Der Post-Titel ist nicht nur ein Zitat aus dem genialen Film “Club der toten Dichter” (Dead Poem’s Society), sondern auch der Titel zu dem folgenden Text, den ich hier gefunden und übersetzt habe – gefunden über stumbleupon:

Hier ist ein Puzzle für dich. Was siehst du? Was denkst du, stellt es dar?
Okay, es ist nicht schwierig. Die Antwort ist: “ein Jahr”. Die Spalten stellen die Tage dar und die Reihen die 12 Monate eines Jahres, so dass jeder Tag des Jahres ein Quadrat beansprucht.
Du fragst dich jetzt vielleicht: “Okay – und was ist da jetzt so toll dran?”
Wenn ich mir das Raster so ansehe, kann ich mich entspannen, weil ich daran gewöhnt bin, ein Jahr als eine lange Zeit zu betrachten. Wahrscheinlich geht es dir genauso. Aber wenn ein Jahr so wie hier dargestellt wird und du jeden Tag des Jahres auf einen Blick sehen kannst, sieht plötzlich ein Jahr nicht mehr so lang aus.

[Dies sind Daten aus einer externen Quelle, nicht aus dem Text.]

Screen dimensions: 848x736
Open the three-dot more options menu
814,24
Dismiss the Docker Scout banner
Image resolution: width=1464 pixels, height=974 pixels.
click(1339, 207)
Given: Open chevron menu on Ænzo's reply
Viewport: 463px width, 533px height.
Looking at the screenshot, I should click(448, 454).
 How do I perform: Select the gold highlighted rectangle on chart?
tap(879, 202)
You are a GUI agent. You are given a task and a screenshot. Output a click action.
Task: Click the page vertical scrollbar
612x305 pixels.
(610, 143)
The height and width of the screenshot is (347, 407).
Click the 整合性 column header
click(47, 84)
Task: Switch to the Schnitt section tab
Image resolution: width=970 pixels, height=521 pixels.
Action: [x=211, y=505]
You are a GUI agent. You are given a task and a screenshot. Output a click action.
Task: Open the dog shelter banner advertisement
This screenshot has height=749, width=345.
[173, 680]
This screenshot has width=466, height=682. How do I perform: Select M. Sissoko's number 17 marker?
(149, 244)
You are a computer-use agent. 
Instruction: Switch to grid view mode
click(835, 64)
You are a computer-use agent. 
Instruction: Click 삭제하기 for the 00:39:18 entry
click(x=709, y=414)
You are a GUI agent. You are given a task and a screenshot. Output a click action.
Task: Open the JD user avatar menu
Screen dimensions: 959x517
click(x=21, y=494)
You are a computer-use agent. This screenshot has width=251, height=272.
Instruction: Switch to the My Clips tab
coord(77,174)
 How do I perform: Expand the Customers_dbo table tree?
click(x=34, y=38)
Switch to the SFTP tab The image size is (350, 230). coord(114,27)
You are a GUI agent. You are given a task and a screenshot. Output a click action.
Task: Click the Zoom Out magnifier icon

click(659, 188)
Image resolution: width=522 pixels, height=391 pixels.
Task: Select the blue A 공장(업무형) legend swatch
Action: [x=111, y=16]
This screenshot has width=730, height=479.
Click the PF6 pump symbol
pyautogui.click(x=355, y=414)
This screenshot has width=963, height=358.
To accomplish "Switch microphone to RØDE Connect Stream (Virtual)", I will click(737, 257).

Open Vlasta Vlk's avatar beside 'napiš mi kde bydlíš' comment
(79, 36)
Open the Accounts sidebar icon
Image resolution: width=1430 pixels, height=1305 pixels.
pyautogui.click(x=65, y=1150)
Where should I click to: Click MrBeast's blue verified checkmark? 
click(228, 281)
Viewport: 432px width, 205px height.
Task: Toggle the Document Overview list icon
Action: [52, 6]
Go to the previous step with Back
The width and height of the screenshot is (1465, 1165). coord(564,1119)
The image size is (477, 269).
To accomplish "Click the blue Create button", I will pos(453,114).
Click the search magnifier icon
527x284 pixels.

Dieses Raster ist ein Layout eines typischen Tischkalenders, den du in jedem Geschäft für Bürozubehör finden kannst. Es ist ein völlig alltägliches, gewöhnliches Ding. Warum sollte es sich also von einem “normalen” Kalender unterscheiden, bei dem man das gleiche Monat nach Monat sieht? Ich bin mir nicht sicher. Vielleicht liegt es daran, dass wir darauf trainiert sind, auch einen Monat als eine lange Zeit zu betrachten. Vielleicht trägt die unterschiedliche Anzahl an Tagen in einem Monat ihren Teil zu dieser Illusion bei.
Jedes Mal, wenn ich mir das Raster ansehe und darüber nachgrübel, habe ich eine ernüchternde Erkenntnis. Du streichst jeden Tag ein Rechteck des vergangenen Tages durch und keine Kraft im Himmel und auf Erden bringt dir diesen Tag zurück. Wenn er weg ist, ist er weg – für immer. Und wenn ein Jahr vergangen ist, sind alle Rechtecke durchgestrichen, unwiderbringlich verloren. Du gehst weiter zum nächsten Raster.
Wie viel mehr Raster hast du? Ich habe vielleicht noch 60 mehr, wenn ich Glück habe. Und diese Zahl lässt sich als ein Raster von 10×6 darstellen. Die Anzahl an Tischkalendern, die ich noch habe, füllen diese Matrix, sie stellen mein Leben dar. Wenn ein Jahr vergeht, wird wieder ein Rechteck von dieser kleinen Matrix durchgestrichen – auf Nimmerwiedersehen.
*wenn* ich Glück habe. Wenn nicht – dann enthält meine Matrix, wie deine auch, weniger Rechtecke. Nach allem, was ich weiß, habe ich nur noch wenig Tischkalender übrig. Das gleiche gilt für dich.
Wenn du es aus dieser Sichtweise betrachtest, kommst du zu dem unumstößlichen Schluss, dass das Leben zu kurz ist. Wir hören diese Phrase so regelmäßig, dass sie ihre Kraft schon längst verloren hat. Aber nun, von einem andern Winkel aus betrachtet, bekomt die Nachricht ihre dunkle Kraft zurück. Wir – alle von uns – haben nicht mehr wirklich so viel Zeit in diesem Flugzeug unserer Existenz. Wenn das Leben eine Lektion ist, dann ist es ein Crash-Kurs.